Edited by Adv. Ron Ben Ezra and Chen Wachs

In this article, we review a decision by the Haifa District Court, delivered by Judge Ahsan Kanaan. The case involved a request for a temporary injunction that would bar the selling company—Africa Israel Residences Ltd.—from marketing a garden apartment in the “Savionei HaGiv’a” project in Kiryat Ata. The request was filed alongside a lawsuit seeking enforcement of a sales agreement for the same apartment.

Case Background:

This case centers on a couple’s attempt to block the resale of a garden apartment they believed they had purchased from a developer.

On February 17, 2025, the couple signed a Tofes Harshama (purchase request) and paid a deposit. They began arranging financing through a contractor loan. Later, they realized the request was conditional on the company’s written approval—and if not approved, their deposit would be refunded. They also acknowledged a clause requiring them to sign a sales contract within 14 days—by March 4, 2025—unless the company rejected the request.

On March 2, the developer’s agent sent them full details of the apartment. By March 23, they secured preliminary loan approval and passed it along. But a month later, on April 23, the company informed them their request had been denied due to changes in the project plans.

The couple claimed that this was done in bad faith to raise prices and asked the court to enforce the sale and block the apartment from being resold. The company argued no contract existed, since the request was clearly subject to written approval, which was never given.

The Legal Arguments:

The couple argued that their signed purchase request and NIS 26,950 deposit (1% of the apartment’s price) created a binding deal—or at least gave them a reasonable expectation the sale would go through. They claimed the company acted in bad faith by rejecting the request just to raise prices and boost profits.

The company disagreed, stating that there was no binding contract because it had never provided written approval, and no sale agreement had been signed. The purchase request, they argued, was just part of early negotiations, not a formal offer. Without written approval, there was no deal.

The company also stated that the couple failed to demonstrate that they’d suffer real harm if the injunction were not granted, while the company itself could face serious, irreversible damage. They added that if the apartment is later sold at a higher price, the couple could still sue for damages instead.
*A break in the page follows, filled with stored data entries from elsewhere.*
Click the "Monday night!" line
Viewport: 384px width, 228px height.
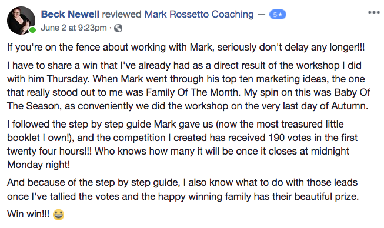click(x=38, y=165)
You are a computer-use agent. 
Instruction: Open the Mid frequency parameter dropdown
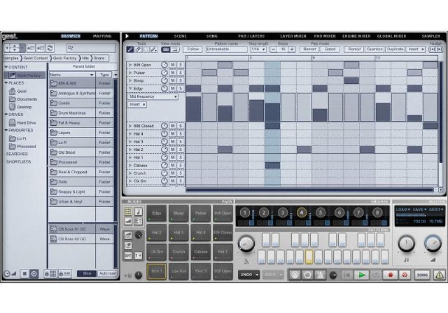coord(153,97)
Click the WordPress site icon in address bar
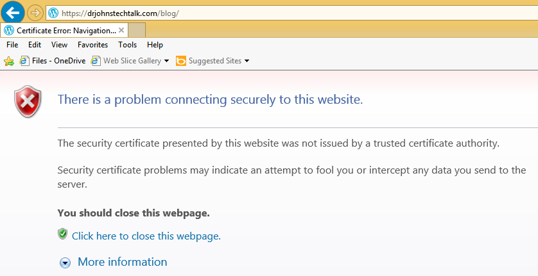This screenshot has height=276, width=538. click(x=53, y=13)
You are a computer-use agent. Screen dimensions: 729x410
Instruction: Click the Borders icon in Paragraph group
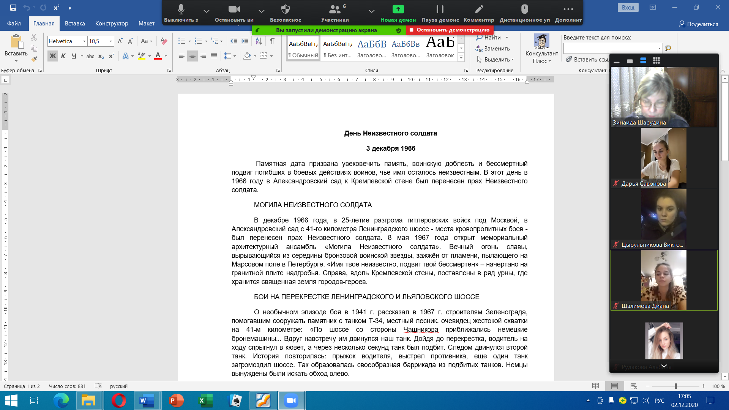point(264,56)
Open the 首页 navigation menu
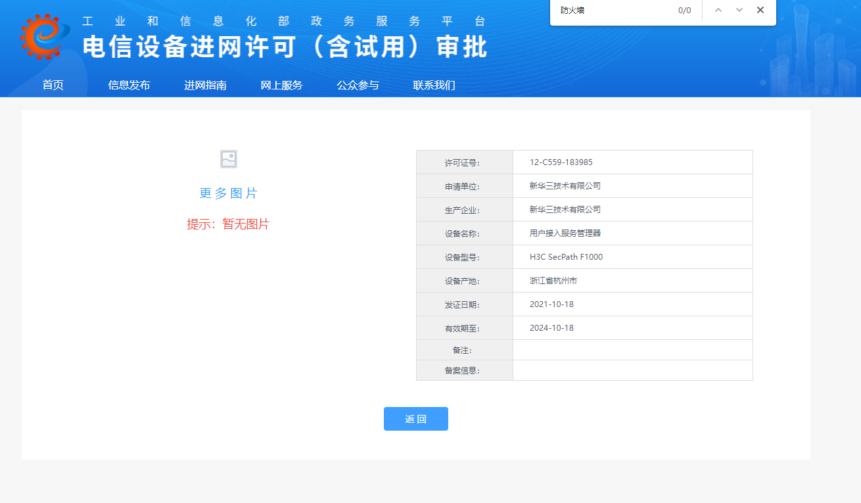Screen dimensions: 861x503 coord(53,85)
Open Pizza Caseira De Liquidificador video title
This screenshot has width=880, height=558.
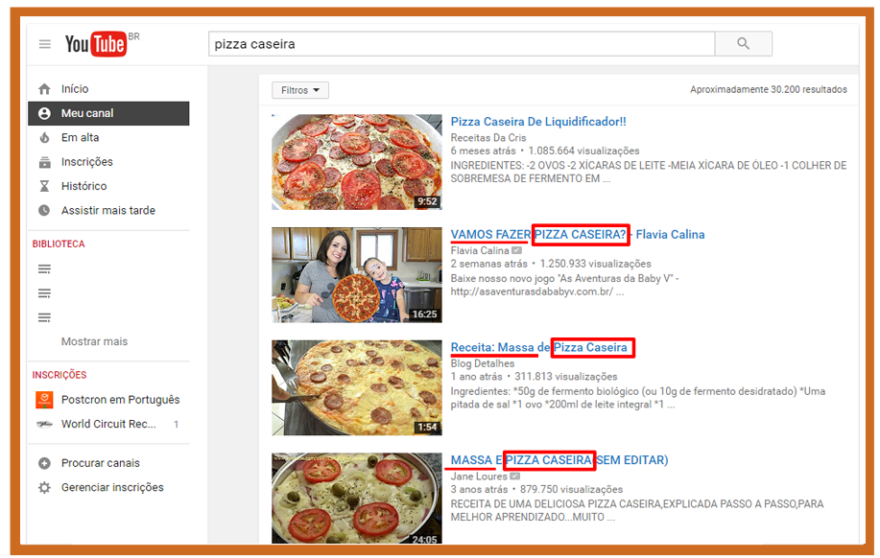tap(537, 122)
The central issue was whether the purchase request created a binding contract. This raised two key legal questions:

  1. Does a signed purchase request constitute a binding contract, or is it a unilateral offer dependent on the company’s written approval?
  2. Can the company’s silence or delay in rejecting an offer be interpreted as acceptance, thereby forming a binding agreement?
Real estate attorney Israel
Adv. Ron Ben Ezra, Gindi-Caspi Law

Court Decision:

The Haifa District Court rejected the couple’s request for a temporary injunction. It ruled that the company’s silence for 14 days did not mean automatic approval or a binding contract—especially since the purchase request clearly stated that written approval was required, and none was given.

The court referred to Section 4(1) of the Contracts Law (General Part), 1973, which states that an offer expires if the offeree rejects it or the time for acceptance passes. It also cited Section 6(b), which invalidates any clause claiming that silence constitutes acceptance.

The court relied on clauses 8.1 and 8.2 of the purchase request. Clause 8.1 stated that the request was “subject to company approval, at its sole and absolute discretion,” and that if not approved, all payments would be refunded at their nominal value and the applicant would have no claims against the company. Approval would only occur with written confirmation or by signing a sales contract in the approved format at the project’s sales office, whichever came first.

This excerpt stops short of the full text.